> **Task objective**
Quote precisely the final stretch of the listing: start at the line containing "Instruction: Open Jovanni's" and stop after the last line.

++++ Data provided ++++

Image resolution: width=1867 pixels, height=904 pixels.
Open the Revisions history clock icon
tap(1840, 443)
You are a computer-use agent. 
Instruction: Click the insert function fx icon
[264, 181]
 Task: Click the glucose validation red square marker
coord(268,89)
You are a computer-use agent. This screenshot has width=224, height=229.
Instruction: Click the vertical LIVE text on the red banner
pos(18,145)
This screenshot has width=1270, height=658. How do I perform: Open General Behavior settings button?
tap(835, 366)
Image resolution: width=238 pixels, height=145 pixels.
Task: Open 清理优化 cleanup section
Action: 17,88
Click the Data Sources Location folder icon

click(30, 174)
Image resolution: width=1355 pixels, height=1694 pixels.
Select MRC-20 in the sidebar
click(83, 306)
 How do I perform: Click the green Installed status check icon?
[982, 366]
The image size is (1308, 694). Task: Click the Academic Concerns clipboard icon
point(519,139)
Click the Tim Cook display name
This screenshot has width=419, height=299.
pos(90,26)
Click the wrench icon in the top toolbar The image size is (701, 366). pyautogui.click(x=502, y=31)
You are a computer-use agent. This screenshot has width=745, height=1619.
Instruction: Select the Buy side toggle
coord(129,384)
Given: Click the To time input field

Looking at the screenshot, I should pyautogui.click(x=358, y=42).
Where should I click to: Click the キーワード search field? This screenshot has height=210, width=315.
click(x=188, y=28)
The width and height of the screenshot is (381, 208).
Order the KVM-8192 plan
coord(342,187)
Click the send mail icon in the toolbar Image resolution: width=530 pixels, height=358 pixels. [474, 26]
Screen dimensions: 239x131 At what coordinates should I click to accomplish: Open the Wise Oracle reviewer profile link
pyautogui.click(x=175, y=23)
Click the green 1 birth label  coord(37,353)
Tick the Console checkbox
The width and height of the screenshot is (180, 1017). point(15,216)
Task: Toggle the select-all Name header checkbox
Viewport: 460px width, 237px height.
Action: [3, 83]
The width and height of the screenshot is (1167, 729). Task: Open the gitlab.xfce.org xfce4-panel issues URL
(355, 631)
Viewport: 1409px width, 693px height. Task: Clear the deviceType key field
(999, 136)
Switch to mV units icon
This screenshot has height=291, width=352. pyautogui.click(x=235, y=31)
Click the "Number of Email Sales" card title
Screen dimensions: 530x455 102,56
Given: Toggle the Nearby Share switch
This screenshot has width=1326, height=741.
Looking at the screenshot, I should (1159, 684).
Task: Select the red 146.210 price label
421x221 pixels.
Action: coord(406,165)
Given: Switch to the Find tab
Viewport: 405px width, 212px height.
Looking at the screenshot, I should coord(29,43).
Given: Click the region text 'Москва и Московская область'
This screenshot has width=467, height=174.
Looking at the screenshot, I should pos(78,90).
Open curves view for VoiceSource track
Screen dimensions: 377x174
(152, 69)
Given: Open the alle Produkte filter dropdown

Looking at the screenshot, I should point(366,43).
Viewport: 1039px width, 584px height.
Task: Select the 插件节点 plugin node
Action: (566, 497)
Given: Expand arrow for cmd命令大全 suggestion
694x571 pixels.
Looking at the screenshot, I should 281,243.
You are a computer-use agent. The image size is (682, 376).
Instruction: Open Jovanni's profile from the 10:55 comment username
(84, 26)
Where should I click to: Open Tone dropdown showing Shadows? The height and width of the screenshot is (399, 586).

++++

> **Answer area**
Instruction: Open Jovanni's profile from the 10:55 comment username
(84, 26)
Where should I click to: Open Tone dropdown showing Shadows? The height and width of the screenshot is (399, 586).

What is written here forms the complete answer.